Beh, perché alla fine la musica si lega molto alle emozioni e le emozioni son comuni a tutti…

Sì! Non ti appartiene più. Cerco sempre di fare cose nuove e non ancorarmi a quello che ho fatto in precedenza, proprio perché poi mi sembra di citare qualcosa che non ha senso, perché è legata ad altre cose precedenti.

Come nascono i titoli dei brani?

Ah, vengono così. Decidono loro.

Quindi tu finisci di fare un pezzo e sai già come si chiama, senza averci pensato.

Sì! È lui che lo fa. Cazzo che titolo! No, no… non mi ci perdo. Non vado lì a ragionare. Quello che viene, viene, e di solito vengono sempre delle cose carine, sì (ride, ndr).

Ti volevo chiedere l’ultima cosa poi ti lascio andare. “The Bear On The Moon”, che non esiste più se non sbaglio, era la tua etichetta?

Sì, è un’etichetta che mi è servita per pubblicare Wind con tanta fatica, 200 secoli fa.
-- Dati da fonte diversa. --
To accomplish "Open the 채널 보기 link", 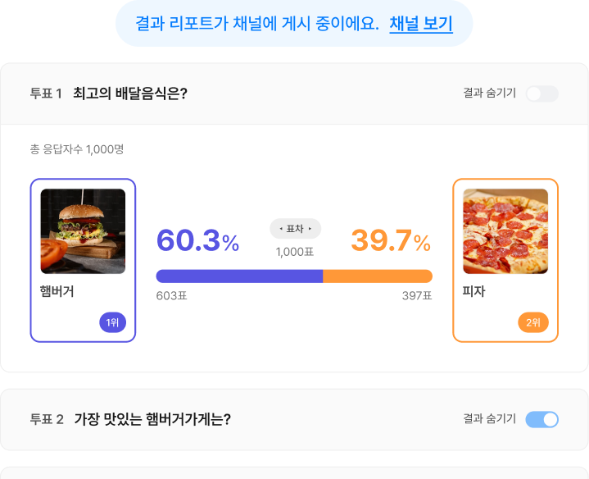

Diciamo che è tacente, ogni tanto penso “dai pubblico qualcosa”, ma è sempre un problema economico.

Con un prospetto positivo pensi a materiale tuo o anche altro?

Avrei piacere di dedicarmi ad altra gente, perché ho prodotto dischi jazz in passato per la Saint Amo. È una parte di me importante. Essendo fondamentalmente un dj radiofonico, che non può più farlo e fa la musica, l’idea di produrre delle cose… madonna… mi piacerebbe da matti! È solo un problema di soldi, alla fine.

Sempre quelli.

Sì! Prima o poi qualcosa viene fuori.

Ultima domanda poi ti lascio davvero, come lo vedi il futuro con questo virus, che impone un po’ di fermare tutte le attività?

Vedo che c’è molta confusione. C’è sicuramente qualcosa di detto e non detto. Con la peste ed il colera l’umanità c’ha veramente avuto dei grossi problemi. Non sto dicendo che fa parte della vita, sto dicendo che è una situazione di cui non conosciamo bene i contorni e si sta scaricando sulla gente creando ansietà, dubbi e problemi. Non è una cosa facile. Ha sicuramente colpito molte persone. È stata ed è ancora veramente letale. Ha condizionato e condizionerà ancora ma sono sicuro che ne usciremo e spero anche che rimanga qualcosa di positivo nell’idea dei rapporti con gli altri. Sono sicuro che l’uomo troverà sempre la chiusa per queste situazioni. Non sono spaventato, son preoccupato. Ho due ragazzi di 16 anni, per cui ci penso.